Valeurs culturelles et migrations humaines: Du site « Adjokpli » aux « Iles Ehotilé », le si long chemin de nos aïeux

La matière première abondante sur le site de Adjokpli. (Ph: Brigitte Guirathé)
La matière première abondante sur le site de Adjokpli. (Ph: Brigitte Guirathé)
La matière première abondante sur le site de Adjokpli. (Ph: Brigitte Guirathé)

Valeurs culturelles et migrations humaines: Du site « Adjokpli » aux « Iles Ehotilé », le si long chemin de nos aïeux

Le 20/04/22 à 10:29
modifié 20/04/22 à 10:29
Mercredi 6 avril à 13h. Nous sommes à Toumodi, ville située à 184 km d’Abidjan, précisément dans le village d’Akwèkouadiokro, sous un soleil de plomb à faire rebrousser chemin toute personne qui manque de volonté. Mais la cause de notre déplacement est noble. Si noble que dans ce village d’à peine 500 âmes, l’investigation entamée aux côtés de la dizaine d’archéologues venus de la Côte d’Ivoire, des États-Unis d’Amérique, d’Angleterre, d’Espagne et d’Allemagne commence par nos civilités au chef du village hôte.

Histoire de lui expliquer les raisons de notre présence à ce rendez-vous des cultures et des civilisations modernes et traditionnelles africaines. Ici, le protocole local est respecté. Échanges de nouvelles, puis une bouteille de gin présentée en guise d’offrande au chef de terre. C’est un cadeau symbolique pour demander aux mânes de nous conduire à bon port et nous assurer un retour sain et sauf.

Toumodi-hum-tourne vers le ciel. (Ph: Brigitte Guirathé)
Toumodi-hum-tourne vers le ciel. (Ph: Brigitte Guirathé)



L’expédition peut alors commencer. Un pas, puis deux...Plus de cinq kilomètres à pied, en direction de ce site éloigné du village. Après quelques heures de marche ponctuée de temps de repos et de pauses pour étancher la soif, nous nous retrouvons au milieu de cette savane arborée où ne trônent que de longues herbes éparses, quelques arbustes, plusieurs troncs de rôniers, des manguiers et quelques arbres centenaires.

#### Entrées extraites:
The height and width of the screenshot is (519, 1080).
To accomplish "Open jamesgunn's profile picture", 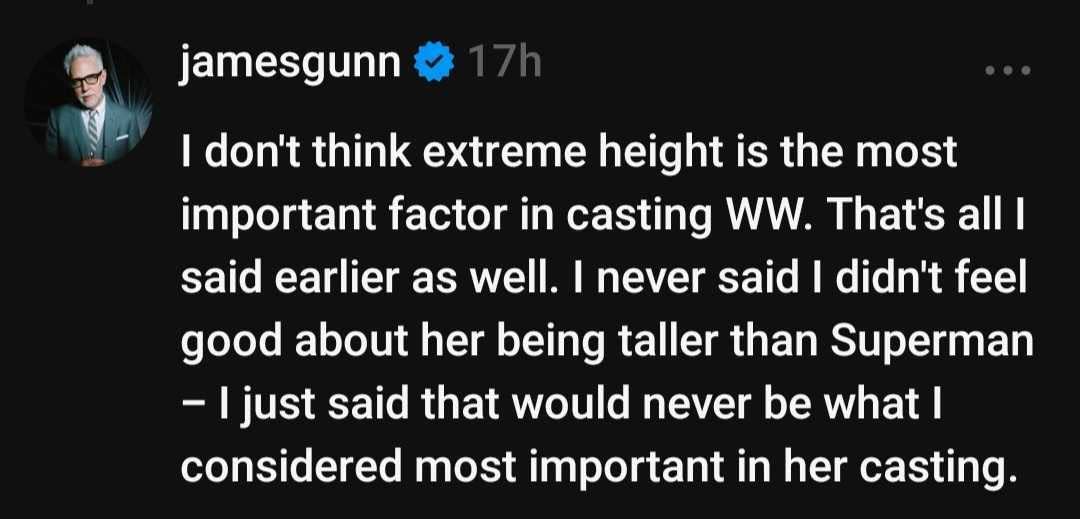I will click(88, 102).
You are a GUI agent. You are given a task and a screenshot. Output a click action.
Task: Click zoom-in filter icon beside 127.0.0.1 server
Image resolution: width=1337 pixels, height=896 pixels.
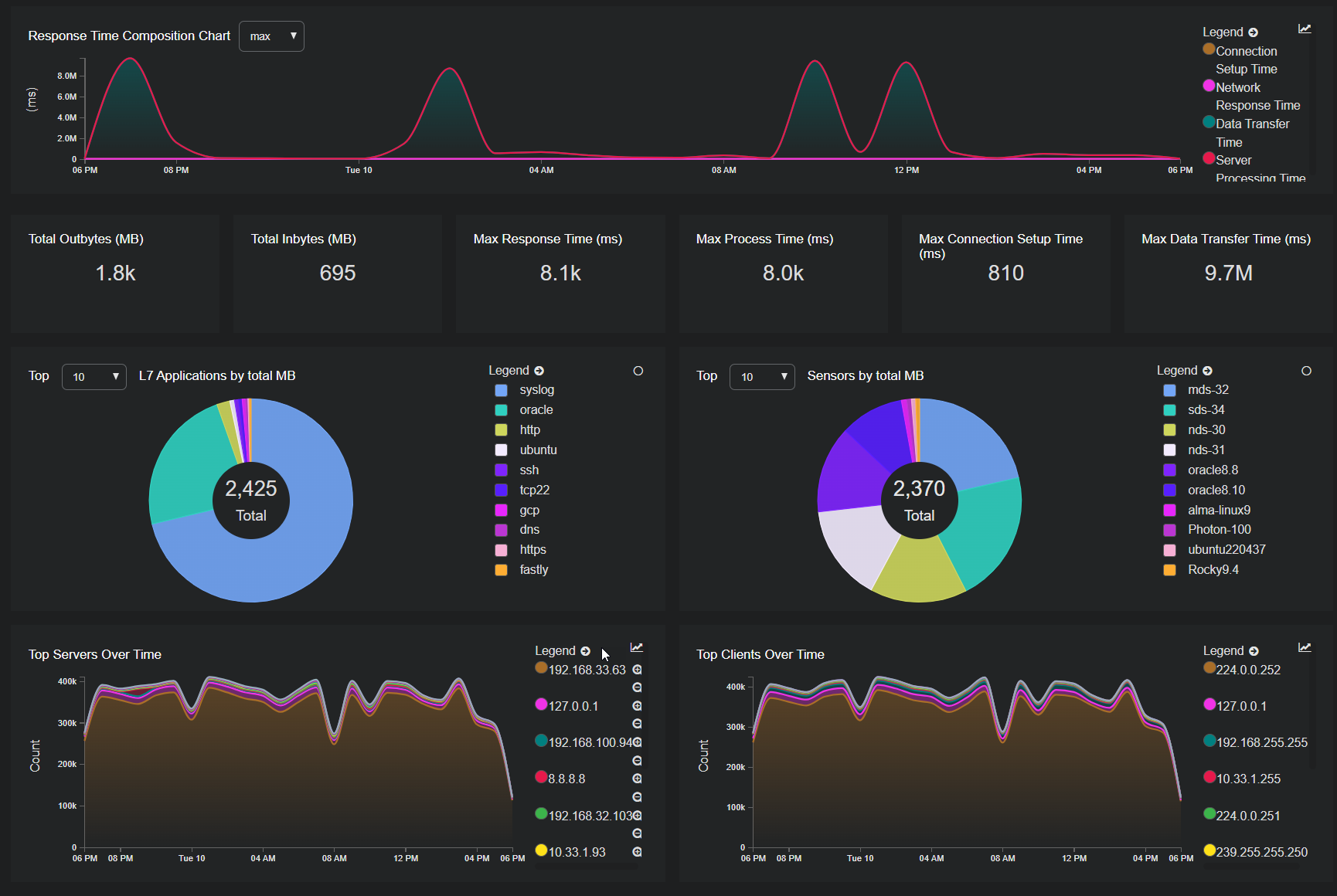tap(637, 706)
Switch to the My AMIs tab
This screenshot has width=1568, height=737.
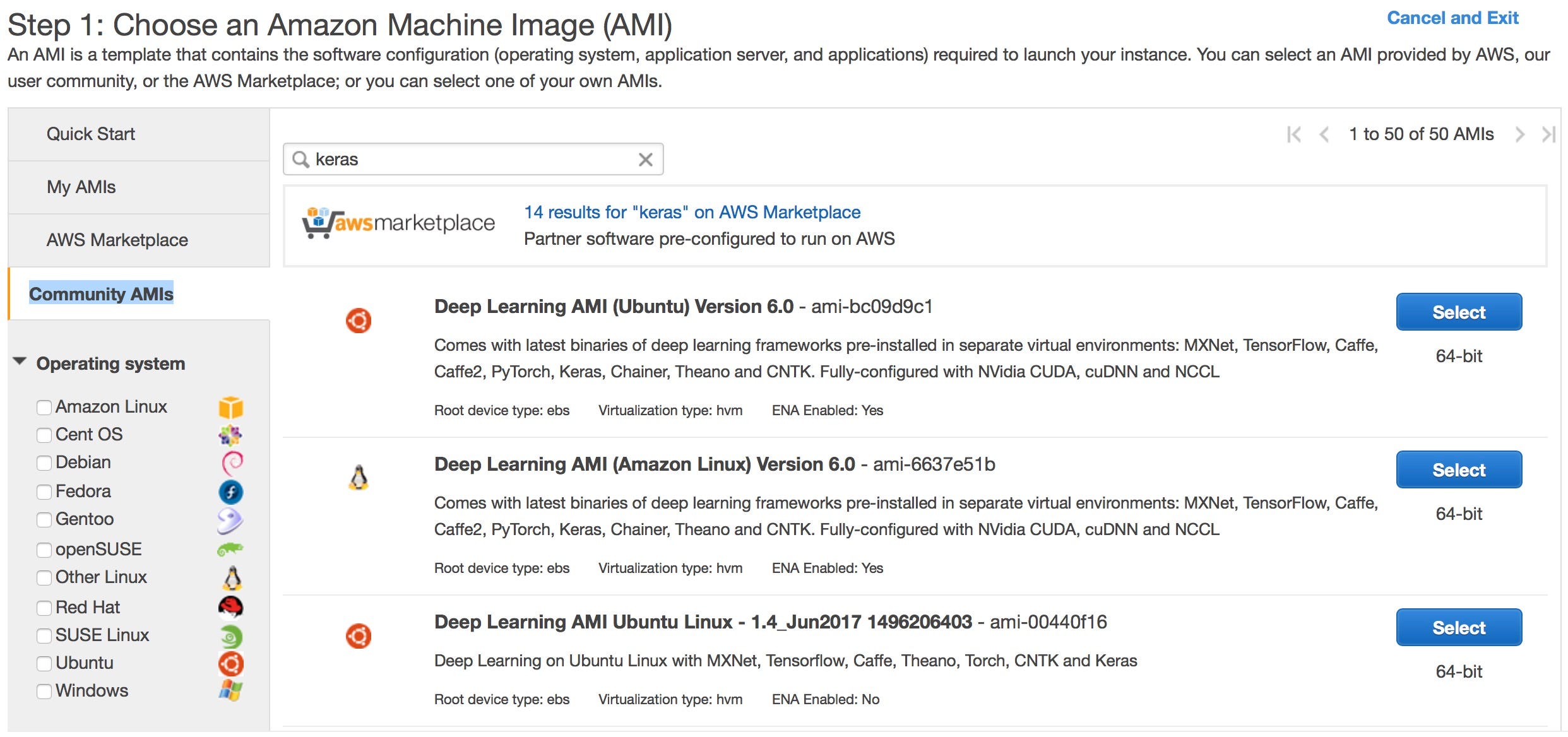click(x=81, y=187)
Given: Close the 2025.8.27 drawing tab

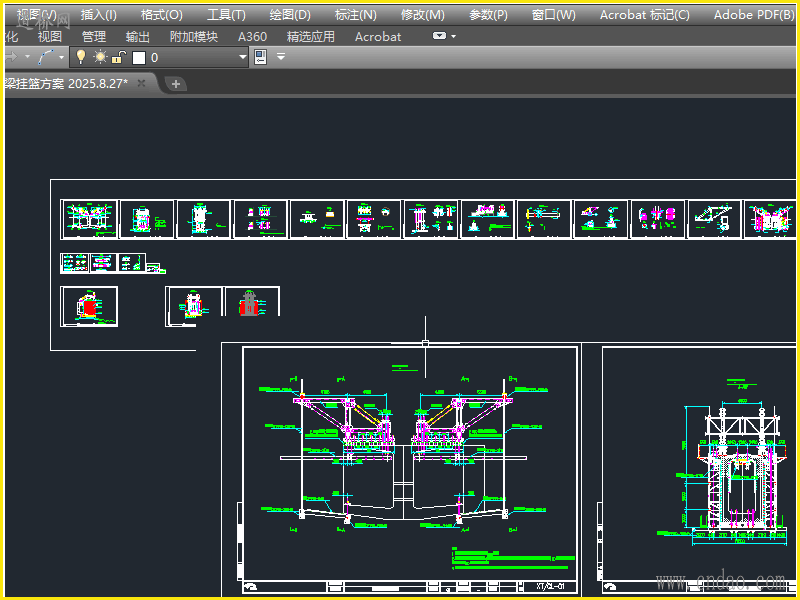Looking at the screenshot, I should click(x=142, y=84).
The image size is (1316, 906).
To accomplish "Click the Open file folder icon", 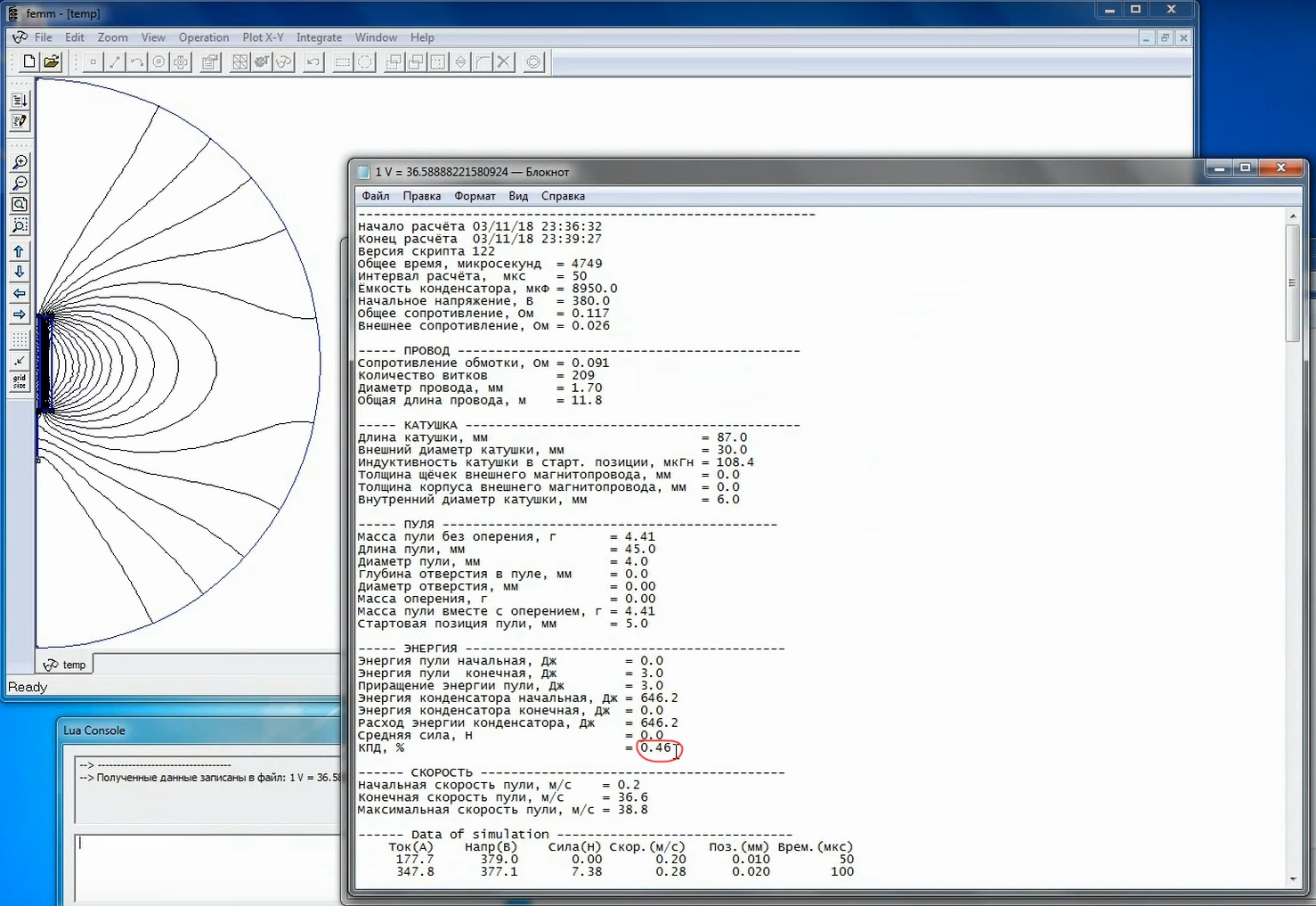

#### Exercices pratiques:
A: Mettez en forme de liste JSON de chaînes les lignes du listing qui vont de celle contenant « You are a GUI » jusqu'à la fin du listing, à raison d'une chaîne par ligne et sans les lignes vides. Laissez les images de côté dans votre réponse.
B: Poursuivez le reportage sur l'expédition vers le site d'Adjokpli à partir de sa dernière phrase.

#### Réponses rédigées:
A:
[
  "You are a GUI agent. You are given a task and a screenshot. Output a click action.",
  "Task: Click zoom-in filter icon beside 127.0.0.1 server",
  "Image resolution: width=1337 pixels, height=896 pixels.",
  "tap(637, 706)",
  "Switch to the My AMIs tab",
  "This screenshot has width=1568, height=737.",
  "click(x=81, y=187)",
  "Given: Close the 2025.8.27 drawing tab",
  "Looking at the screenshot, I should click(x=142, y=84).",
  "The image size is (1316, 906).",
  "To accomplish \"Click the Open file folder icon\", "
]

B:
La marche est pénible mais la joie s’annonce lorsque nous découvrons à quelques mètres, les premières pierres de taille moyenne qui offrent l’allure d’un village de roches. Elles sont plantées dans le sol avec les pointes tournées vers le ciel. Le paysage est beau, mais ce n’est pas encore la surprise, car ce premier contact donne l’aspect d’un paysage déjà vu ailleurs.

Peut-être à Ahouakro, ce remarquable village granitique situé dans la sous-préfecture de Tiassalé et dont les vestiges ont donné forme au Parc archéologique d’Ahouakro. Ici à Akwèkouadiokro, précisément, sur le site d’Adjokpli, les quelques pas franchis après la découverte des blocs de pierre, éveillent notre conscience.

Une vue à partir du pied de la colline. (Ph: Brigitte Guirathé)
Une vue à partir du pied de la colline. (Ph: Brigitte Guirathé)



Haches, herminettes et grandes pointes... tout en pierre taillée sur le site d’Adjokpli

Au sommet de la colline où nous nous trouvons à présent, l’émotion est grande. Plusieurs milliers de pièces en pierre taillée sont présentées dans une disposition en divers tas. Semblables à des tas d’immondices. Exactement comme elles se présentent dans nos différents livres d’histoire et de civilisations anciennes. Des formes connues ou non. En latérite, en quartz, en quartzite ou en amphibolite que sont ces roches vertes dites plus malléables et plus résistantes.

Dans les différents tas de pierres taillées de petites tailles, l’on remarque très clairement des outils en forme de hache, de herminette, des grandes pointes en pierre polie, ainsi que des objets à bords tranchants. Ce sont visiblement des ébauches d’objets d’utilisation domestique. Couteaux et autres ustensiles tels que nous les avons aujourd’hui. A la seule différence que sur ce site, tout est en pierre taillée.

Une vue à partir du pied de la colline. (Ph: Brigitte Guirathé)
Une vue à partir du pied de la colline. (Ph: Brigitte Guirathé)



Notre regard voyage d’un endroit à l’autre. Non loin du site de roches volumineuses, un bloc de granit à surface aplatie est enfoui dans le sol. Cette pierre nous situe sur sa fonction utilitaire. Il s’agit naturellement d’un polissoir sur lequel les objets taillés sont, comme son nom l’indique, polis. Du haut de la colline, l’on a une vision panoramique de cet espace qui s’étend à perte de vue et révèle toute l’ingéniosité d’un peuple stratège antique.

La découverte sur ce site d’investigation est impressionnante et ouvre la voie à plusieurs questionnements et des préoccupations qui se bousculent dans la tête de tout visiteur lambda. Nous sommes peut-être quelques-uns des produits d’arbres généalogiques des premiers êtres humains ayant séjourné sur ce site d'un passé lointain...Des frissons nous traversent.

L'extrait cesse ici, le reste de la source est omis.